2.       Haushaltszwischenbericht 2008

Kämmerer Wöhrle erläutert dem Gremium die einzelnen Punkte des Haushaltszwischenberichts 2008 (Anlage).
Bürgermeister Ullrich fügt an, dass man sich weiterhin bemühen wird, keine zusätzlichen Kredite aufzunehmen. Hinsichtlich des Kindergartens Schillerstraße ist er aufgrund der viel versprechenden Verhandlungen mit den Kirchengemeinden zuversichtlich, dass diese einen angemessenen Finanzierungsbeitrag leisten werden.
Das Gremium nimmt den Haushaltszwischenbericht ohne Fragen und Widersprüche zur Kenntnis.

3.       Abwasserbeseitigungskonzept der Stadt Alpirsbach
         
- Antrag aus der Mitte des Gemeinderats auf
            Überprüfung

Bürgermeister Ullrich weist deutlich darauf hin, dass Änderungen der geltenden Abwasserkonzeption nur durch eine Aufhebung der Konzeption herbeigeführt werden können. Nach dem Zeitplan der Konzeption stehen nun die Anschlüsse in Hönweiler, Ehlenbogen und Reinerzau an. Nach Abschluss dieser Maßnahme kann die Stadt eine ordnungsgemäße Abwasserbeseitigung gewährleisten und hat damit ihren Verpflichtungen nach dem Wassergesetz genüge getan.
Die Ortschaftsräte Ehlenbogen und Reinerzau haben einer Umsetzung der Konzeption zugestimmt. In Reinerzau besteht sogar der Wunsch, noch mehr Grundstücke an die zentrale Abwasserbeseitigung anzuschließen.

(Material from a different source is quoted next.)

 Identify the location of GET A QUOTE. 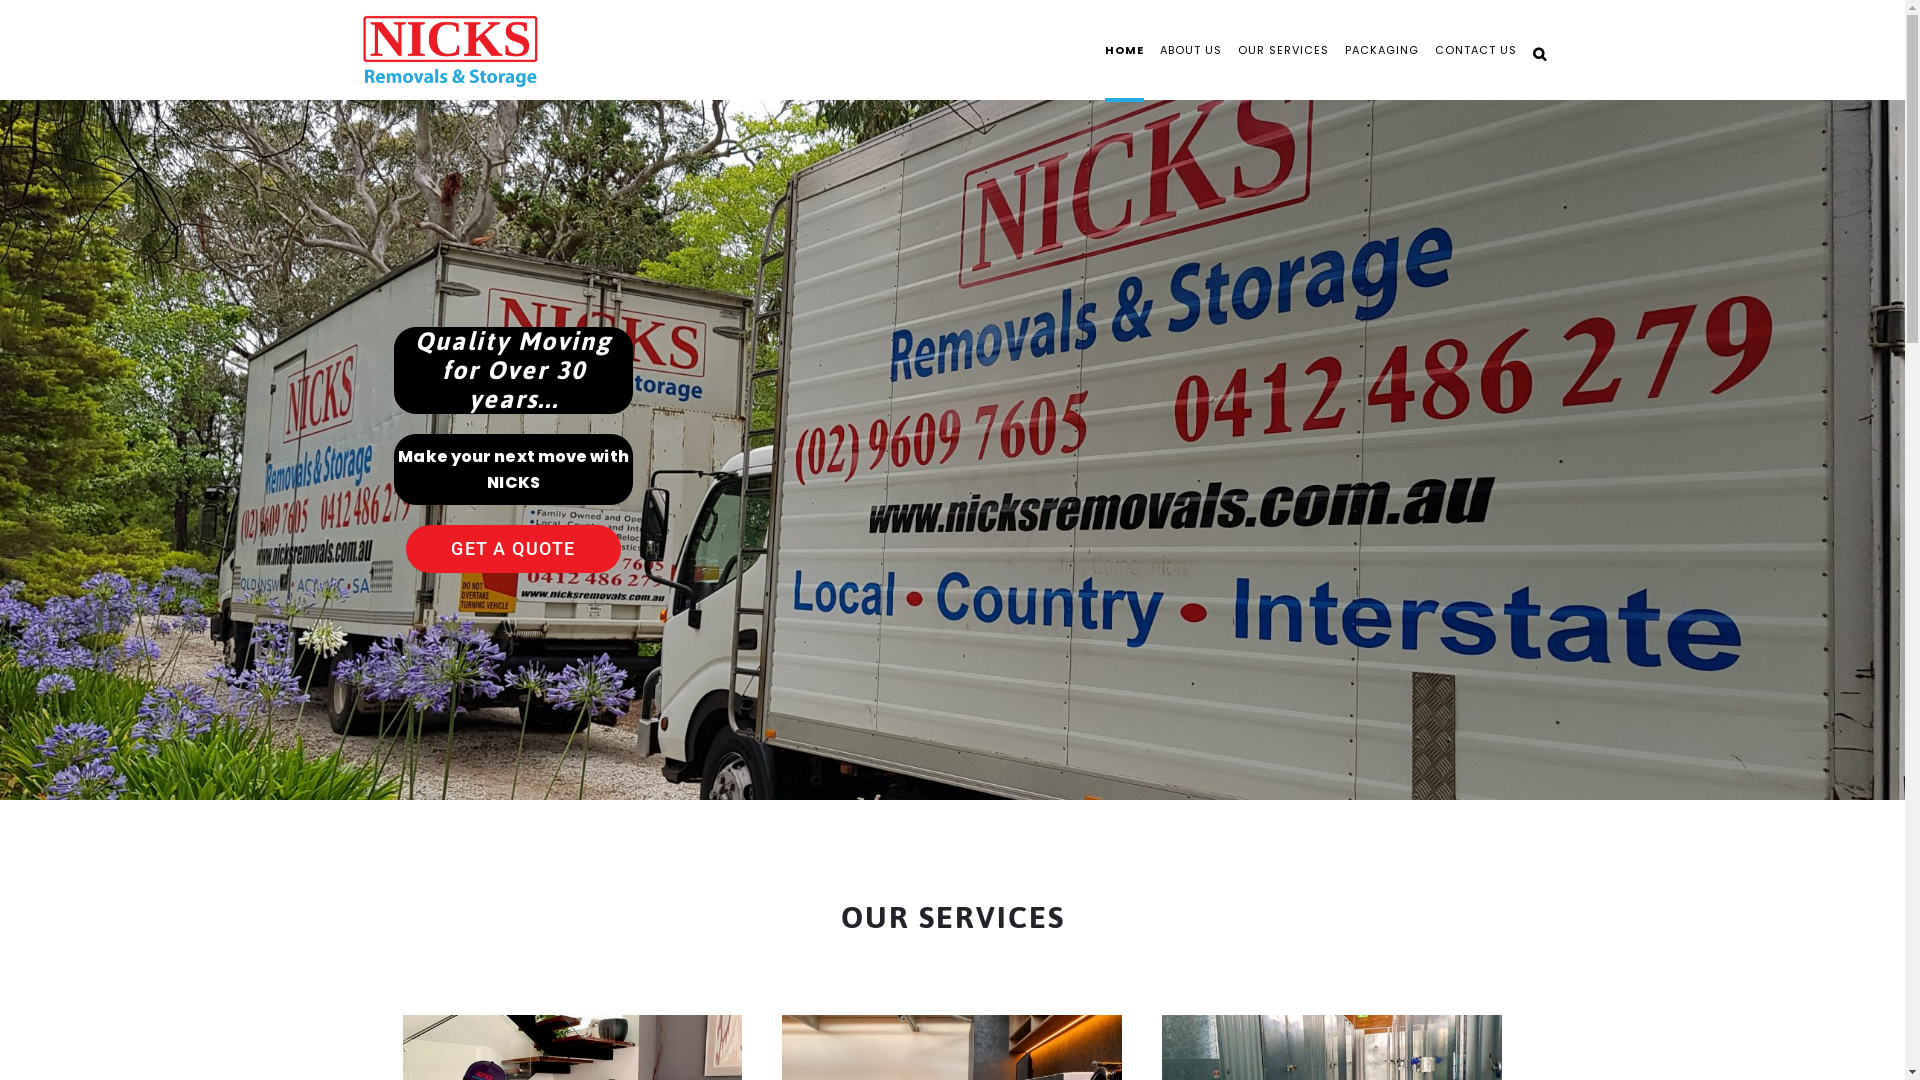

Bürgermeister Ullrich räumt ein, dass es auch Bedenken gegen die Konzeption gibt. Unter anderem wird angeführt, dass auch dezentrale Anlagen wirkungsreich und ökologisch sind und dass der Anschluss an das öffentliche Kanalnetz mit erheblichen Kosten für einige Grundstückeigentümer verbunden wäre. In Gesprächen mit betroffenen Grundstückseigentümern wurde ihm zugesagt, dass der Gemeinderatsbeschluss letztlich akzeptiert werden wird.

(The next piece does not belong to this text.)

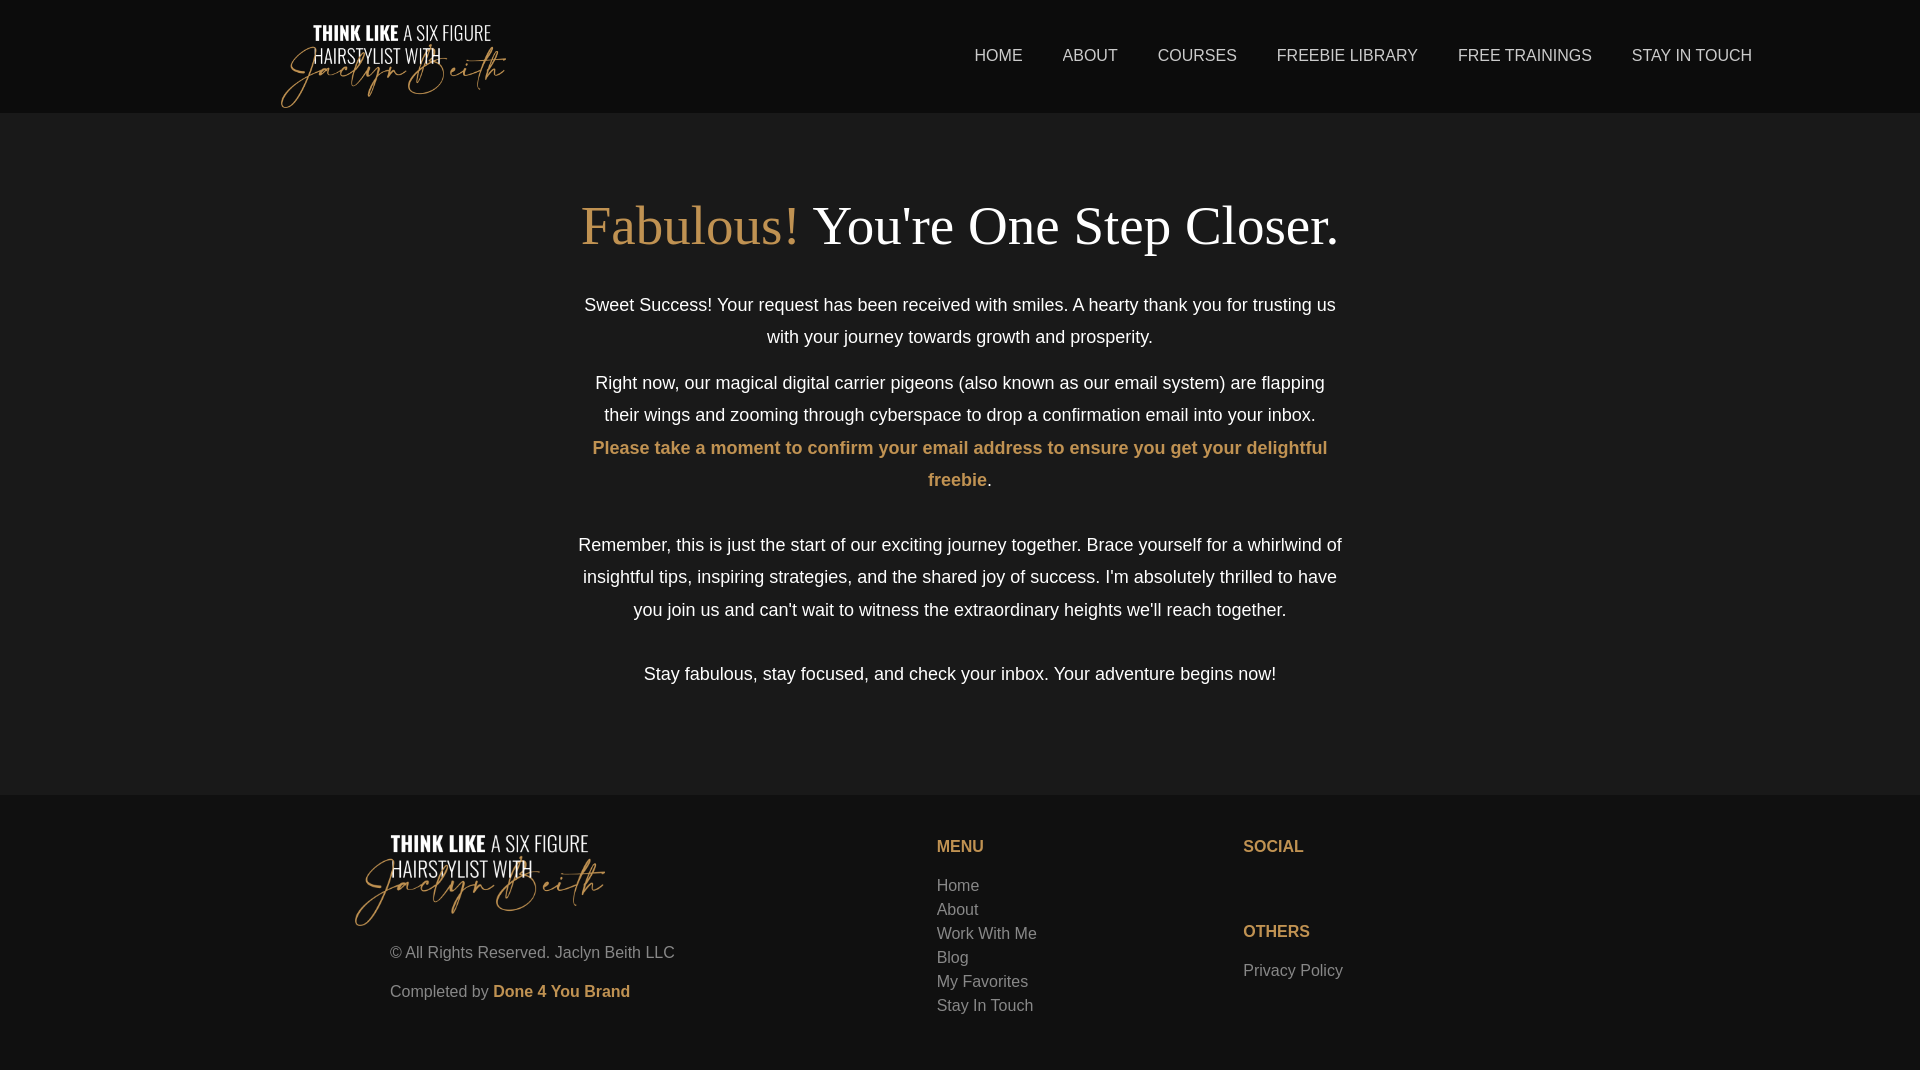 The height and width of the screenshot is (1080, 1920). Describe the element at coordinates (1198, 56) in the screenshot. I see `COURSES` at that location.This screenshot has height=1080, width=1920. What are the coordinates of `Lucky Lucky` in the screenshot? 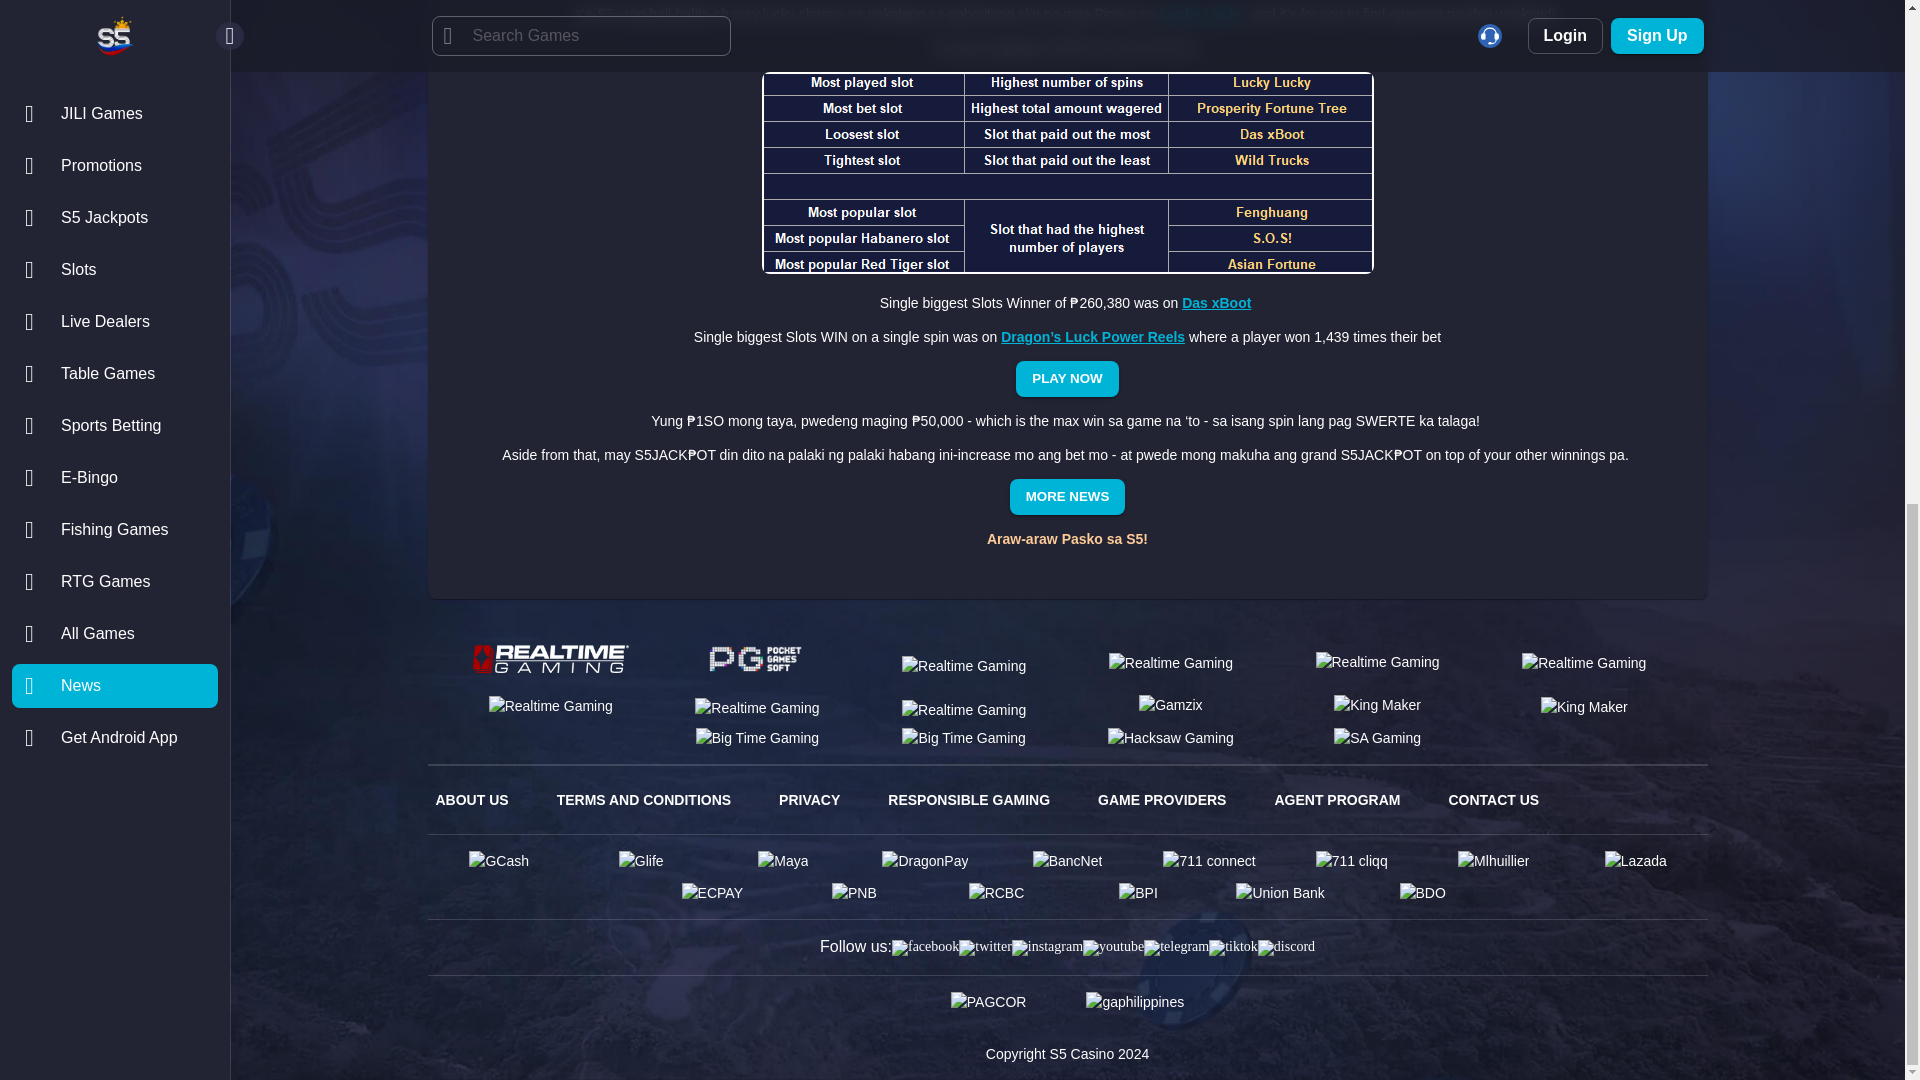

Er weist zudem darauf hin, dass eine Aufhebung der Konzeption auch Folgewirkungen haben wird. Stellvertretend für die betroffenen Grundstückseigentümer erteilt er Frau Beilharz das Wort:
Frau Beilharz betont, dass die Betroffenen Grundstückseigentümer in Ehlenbogen gegen einen Anschluss an die zentrale Abwasserbeseitigung sind. Die dezentralen Anlagen funktionieren ihres Wissens genauso gut wie die zentrale Abwasserreinigung. Zudem sei Ehlenbogen topographisch nicht mit anderen Bereichen der Stadt vergleichbar und könne damit auch nicht ohne weiteres gleich behandelt werden. Auch die geplante Trassenführung ist nach den Ausführungen von Frau Beilharz nicht effizient. Sie spricht sich deshalb dafür aus, die Abwasserkonzeption dahingehend zu ändern, dass die betroffenen Grundstücke in Ehlenbogen erst dann angeschlossen werden, wenn auch der Bereich Oberehlenbogen an das zentrale Kanalnetz angeschlossen wird.

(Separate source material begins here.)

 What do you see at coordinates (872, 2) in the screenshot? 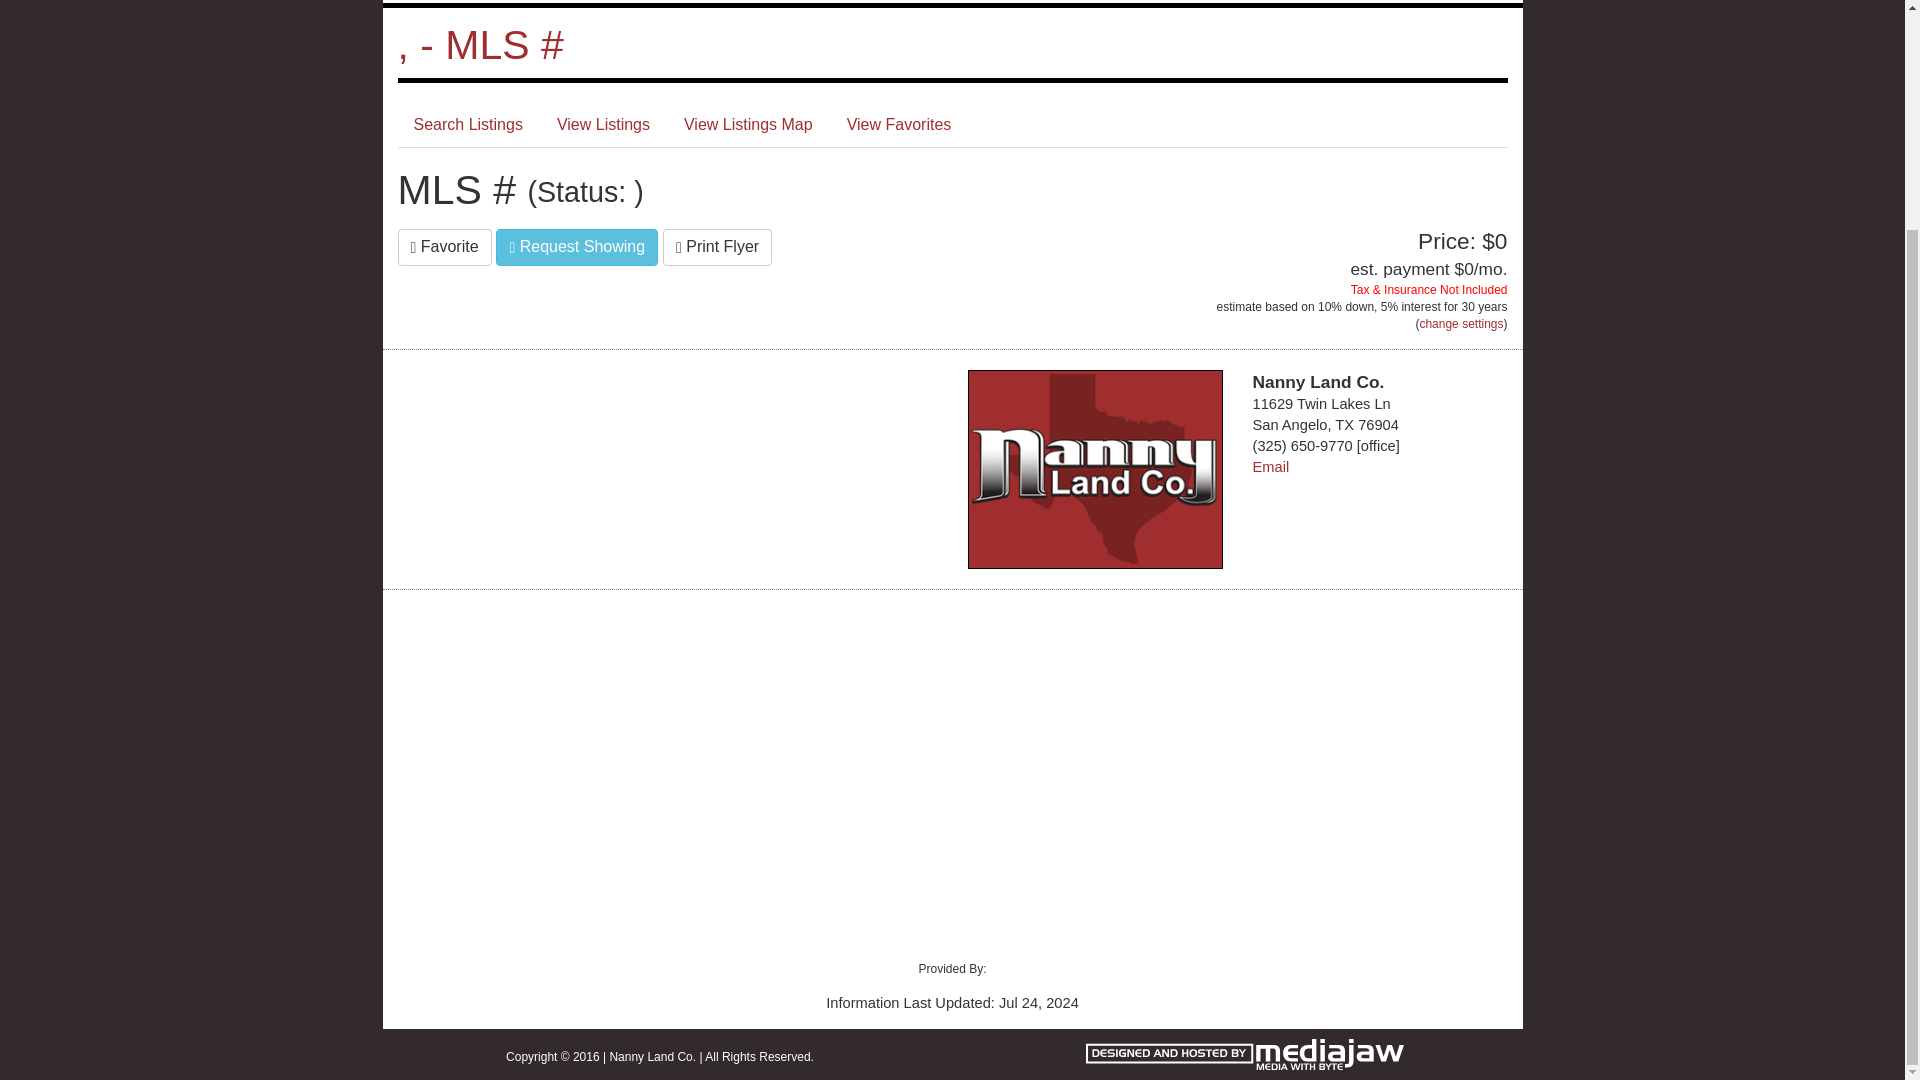
I see `Residential` at bounding box center [872, 2].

Bürgermeister Ullrich weist darauf hin, dass nicht vorhersehbar ist, welche Ansprüche künftig an dezentrale Abwasserbeseitigungsanlagen gestellt und damit welche Kosten in den nächsten Jahren auf die Grundstückseigentümer zukommen werden. Die Abwasserkonzeption habe bindenden Charakter. Falls Änderungen gewollt sind, muss die Konzeption aufgehoben und umgehend eine neue erstellt werden. Falls die Abwasserabgabe in Höhe von 120.000,- EUR abgeführt werden muss, bedeutet dies eine Erhöhung der Abwassergebühr um rd. 30 Cent/m³. Bei anderen Maßnahmen kann die Abwasserabgabe nur mit erheblichen Voraus- und Folgeinvestitionen verrechnet werden. Sollte die Konzeption heute gekippt werden, gehen der Stadt Zuschussmittel, Zeit und Geld verloren. Eine dezentrale Lösung wirkt sich zudem auf die Personalkosten der Stadt aus, da die privaten Anlagen regelmäßig von der Stadt kontrolliert werden müssen.
Herr Essig vom Landratsamt/Amt für Wasserwirtschaft erklärt, dass es keine neuen Erkenntnisse gebe, die eine Änderung des bestehenden Konzeptes begründen würden. Nur in streng bewerteten Fällen könne von der Priorität der zentralen Abwasserbeseitigung abgewichen werden.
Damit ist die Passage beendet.